*Your task:* Extend the blog entries below by carrying on the post about a browser identity crisis, starting after its final line.

Lost in translation…

18 04 2008

Michael sent me this line of text in German yesterday…

Auslieferung oder Würfel!

Now, me knowing absolutely ZERO German (except swear words, of course), hit up Google Translate. Google returned:

Extradition or cubes!
Uhhh.. meh?  Come to find out, he originally used Babel to translate “Surrender or die!” from English to German.  Now, extradition is a legal term for surrendering (basically being taken from one jurisdiction to another for trial), but… cubes?
 
If you’ve seen Google’s headquarters, they are anything but “cube farms,” so maybe this is a bit of their influences… cubes == death.
 
Also, tossing the phrase back into Babel is just as odd…
Distribution or cube!
For some odd reason, this continues to make me laugh as I sit back in my chair and look around at the 8’ cold, gray prison cube walls.




Rock Chalk Jayhawk! Go KU!

7 04 2008

Rock Chalk Jayhawk! KU!

Jayhawk

Congrats to the Jayhawks and their unbelievable finish in the NCAA championship!  It’s been one heck of a year—screaming at the television! ;)





Mistaken Identity in Browsers…

28 03 2008

On my workstation running Windows Server 2003 R2 Standard x64, I tried to install QuickTime this morning.  When visiting the download page, I ran into a browser identity crisis.

Internet Explorer: Hello there, I’m a PC.

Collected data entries
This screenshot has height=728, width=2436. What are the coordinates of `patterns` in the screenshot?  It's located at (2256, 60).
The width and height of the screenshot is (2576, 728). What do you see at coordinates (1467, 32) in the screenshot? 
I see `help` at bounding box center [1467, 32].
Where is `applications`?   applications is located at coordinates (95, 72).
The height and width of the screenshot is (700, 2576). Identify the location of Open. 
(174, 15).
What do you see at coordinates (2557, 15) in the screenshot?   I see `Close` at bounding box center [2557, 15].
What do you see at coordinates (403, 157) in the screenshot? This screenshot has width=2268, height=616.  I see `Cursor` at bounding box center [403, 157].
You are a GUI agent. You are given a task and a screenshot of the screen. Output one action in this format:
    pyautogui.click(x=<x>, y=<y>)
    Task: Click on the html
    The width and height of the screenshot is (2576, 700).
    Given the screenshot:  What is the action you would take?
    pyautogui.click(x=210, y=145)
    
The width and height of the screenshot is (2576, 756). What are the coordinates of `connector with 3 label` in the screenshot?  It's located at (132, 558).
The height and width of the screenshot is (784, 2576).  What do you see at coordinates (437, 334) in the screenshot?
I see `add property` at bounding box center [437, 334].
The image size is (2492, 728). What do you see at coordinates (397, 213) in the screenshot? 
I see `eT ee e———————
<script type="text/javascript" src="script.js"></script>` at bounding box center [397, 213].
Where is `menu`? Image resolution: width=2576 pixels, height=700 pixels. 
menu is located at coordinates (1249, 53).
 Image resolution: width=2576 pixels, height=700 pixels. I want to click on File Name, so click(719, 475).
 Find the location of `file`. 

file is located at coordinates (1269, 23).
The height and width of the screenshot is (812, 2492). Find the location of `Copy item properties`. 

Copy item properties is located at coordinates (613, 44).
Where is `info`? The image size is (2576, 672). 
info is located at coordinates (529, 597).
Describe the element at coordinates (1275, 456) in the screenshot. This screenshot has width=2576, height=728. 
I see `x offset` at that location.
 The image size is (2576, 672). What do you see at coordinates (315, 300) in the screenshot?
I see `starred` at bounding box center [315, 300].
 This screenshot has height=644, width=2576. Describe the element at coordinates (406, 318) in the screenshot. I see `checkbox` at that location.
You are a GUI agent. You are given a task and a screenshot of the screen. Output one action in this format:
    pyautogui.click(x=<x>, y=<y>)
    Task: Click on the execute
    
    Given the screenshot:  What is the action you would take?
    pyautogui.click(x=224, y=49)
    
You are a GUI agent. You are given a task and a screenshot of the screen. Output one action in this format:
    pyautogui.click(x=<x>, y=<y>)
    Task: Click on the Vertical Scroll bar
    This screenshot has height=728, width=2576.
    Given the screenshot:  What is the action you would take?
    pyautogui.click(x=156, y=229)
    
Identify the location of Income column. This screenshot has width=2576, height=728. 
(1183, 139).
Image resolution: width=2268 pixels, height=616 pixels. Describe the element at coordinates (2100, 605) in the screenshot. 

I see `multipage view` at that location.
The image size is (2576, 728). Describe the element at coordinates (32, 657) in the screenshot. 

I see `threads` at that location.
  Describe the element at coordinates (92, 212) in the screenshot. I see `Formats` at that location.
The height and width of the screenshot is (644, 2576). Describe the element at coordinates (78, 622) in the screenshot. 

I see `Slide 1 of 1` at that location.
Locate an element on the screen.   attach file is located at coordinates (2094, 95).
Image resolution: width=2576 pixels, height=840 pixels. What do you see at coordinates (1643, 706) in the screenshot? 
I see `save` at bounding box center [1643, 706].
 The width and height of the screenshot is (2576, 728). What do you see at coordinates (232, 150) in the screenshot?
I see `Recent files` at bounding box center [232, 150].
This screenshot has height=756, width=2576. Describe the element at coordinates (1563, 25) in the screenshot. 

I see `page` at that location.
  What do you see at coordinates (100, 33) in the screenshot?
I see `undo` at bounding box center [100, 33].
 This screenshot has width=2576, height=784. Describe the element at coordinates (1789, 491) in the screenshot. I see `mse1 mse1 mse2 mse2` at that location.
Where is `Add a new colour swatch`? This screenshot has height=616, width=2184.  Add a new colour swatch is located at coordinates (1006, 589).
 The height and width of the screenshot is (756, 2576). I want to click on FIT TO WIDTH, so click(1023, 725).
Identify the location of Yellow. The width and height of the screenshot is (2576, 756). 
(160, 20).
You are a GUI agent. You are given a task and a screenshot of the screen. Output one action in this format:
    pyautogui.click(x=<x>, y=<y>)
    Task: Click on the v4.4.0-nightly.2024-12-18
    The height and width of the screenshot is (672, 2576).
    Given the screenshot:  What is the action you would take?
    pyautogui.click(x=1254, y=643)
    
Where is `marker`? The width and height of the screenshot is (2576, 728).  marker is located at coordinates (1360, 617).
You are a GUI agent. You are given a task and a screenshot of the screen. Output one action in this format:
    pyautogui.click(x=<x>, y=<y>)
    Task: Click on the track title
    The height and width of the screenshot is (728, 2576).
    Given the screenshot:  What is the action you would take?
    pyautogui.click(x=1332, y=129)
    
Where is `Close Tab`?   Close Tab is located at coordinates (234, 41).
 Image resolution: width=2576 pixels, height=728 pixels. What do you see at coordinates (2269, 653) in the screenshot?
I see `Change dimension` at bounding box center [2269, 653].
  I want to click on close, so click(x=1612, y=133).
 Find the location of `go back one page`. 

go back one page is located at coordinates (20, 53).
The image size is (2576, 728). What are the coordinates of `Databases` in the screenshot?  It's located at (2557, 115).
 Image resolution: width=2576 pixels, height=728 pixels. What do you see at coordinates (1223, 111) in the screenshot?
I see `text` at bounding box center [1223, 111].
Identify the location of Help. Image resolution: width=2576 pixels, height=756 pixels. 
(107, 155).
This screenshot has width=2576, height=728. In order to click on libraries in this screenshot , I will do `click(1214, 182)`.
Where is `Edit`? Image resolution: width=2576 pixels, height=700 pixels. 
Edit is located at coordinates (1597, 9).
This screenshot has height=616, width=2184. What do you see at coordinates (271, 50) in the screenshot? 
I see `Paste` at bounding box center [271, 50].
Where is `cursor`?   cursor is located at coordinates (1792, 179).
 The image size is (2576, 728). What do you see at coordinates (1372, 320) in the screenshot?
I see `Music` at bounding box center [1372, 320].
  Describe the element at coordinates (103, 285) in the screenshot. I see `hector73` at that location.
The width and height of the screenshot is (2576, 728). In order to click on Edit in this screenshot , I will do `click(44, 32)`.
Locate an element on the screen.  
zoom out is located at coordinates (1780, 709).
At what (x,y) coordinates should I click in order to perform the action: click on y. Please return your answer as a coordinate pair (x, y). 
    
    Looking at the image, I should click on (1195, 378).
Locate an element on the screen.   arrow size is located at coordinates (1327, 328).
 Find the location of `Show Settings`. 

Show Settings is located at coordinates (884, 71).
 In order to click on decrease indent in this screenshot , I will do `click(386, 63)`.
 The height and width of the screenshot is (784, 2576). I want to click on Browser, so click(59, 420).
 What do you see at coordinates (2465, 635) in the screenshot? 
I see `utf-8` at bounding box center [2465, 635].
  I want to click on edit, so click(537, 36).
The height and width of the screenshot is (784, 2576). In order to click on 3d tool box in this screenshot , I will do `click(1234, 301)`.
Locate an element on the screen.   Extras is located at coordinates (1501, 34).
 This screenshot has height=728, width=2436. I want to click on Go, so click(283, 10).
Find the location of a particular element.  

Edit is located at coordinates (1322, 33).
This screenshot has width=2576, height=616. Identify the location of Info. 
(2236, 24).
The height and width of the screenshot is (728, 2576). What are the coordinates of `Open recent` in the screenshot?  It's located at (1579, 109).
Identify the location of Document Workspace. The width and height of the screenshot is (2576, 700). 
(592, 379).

*Answer to this task:*
FireFox 2.0: … and I’m a Mac.

In the image above, the left is IE 7.0 and the right is FF 2.0.  I couldn’t get the Apple home page to detect FireFox as a “PC” browser for the life of me and ended up opening IE to download.





Gmail - Odd Filtering Request…

27 03 2008

I love Gmail—in my Archives, I still have my “Welcome!” email (because, I wanted to “save it all” since I had unlimited space) dated back to August ‘04 and I haven’t looked back since. 

It’s fast, has a great interface, and has become recognized and supported by dozens of vendors.  It’s also available EVERYWHERE—home, work, on the road, my cell phone, wireless devices, just everywhere.  I don’t have to worry about syncronizing and it connects to GoogleDocs, Calendar, and the other services extremely well.  If I could find a good way (without a client) to sync my cell phone to Google Calendar, I’d happily kick Exchange to the curb (for personal stuff).

I’m on several mailing lists too… various ones for both work and personal such as altdotnet.  As these groups have grown and conversation sometimes staggers, Gmail has been my saving grace by automagically keeping the hierarchy in a single “thread” to make the conversations easy to follow.

Unfortunately, Gmail can’t “autoforward” to folders—because there are no folders.  Labels and filters are great, but if I go a few hours without reading my email (you laugh… but seriously), I find I have 200+ in my box and can’t see the “real” mail from the list servers.

If I was using Outlook, I’d autoforward emails to a folder and be happy.

So, to get around this with Gmail, I tried something and over the next few days, I’ll see how it works.

  1. Setup a new filter that matches a common criterium of all the emails on a particular list, e.g. all altdotnet emails come from altdotnet@yahoogroups.com.
  2. Next, select “Apply the label” and create a new label for the group AND select “Skip the inbox”. 
  3. Save/Update the filter and, optionally, apply it to the discovered conversations (recommended to be sure you don’t have strays).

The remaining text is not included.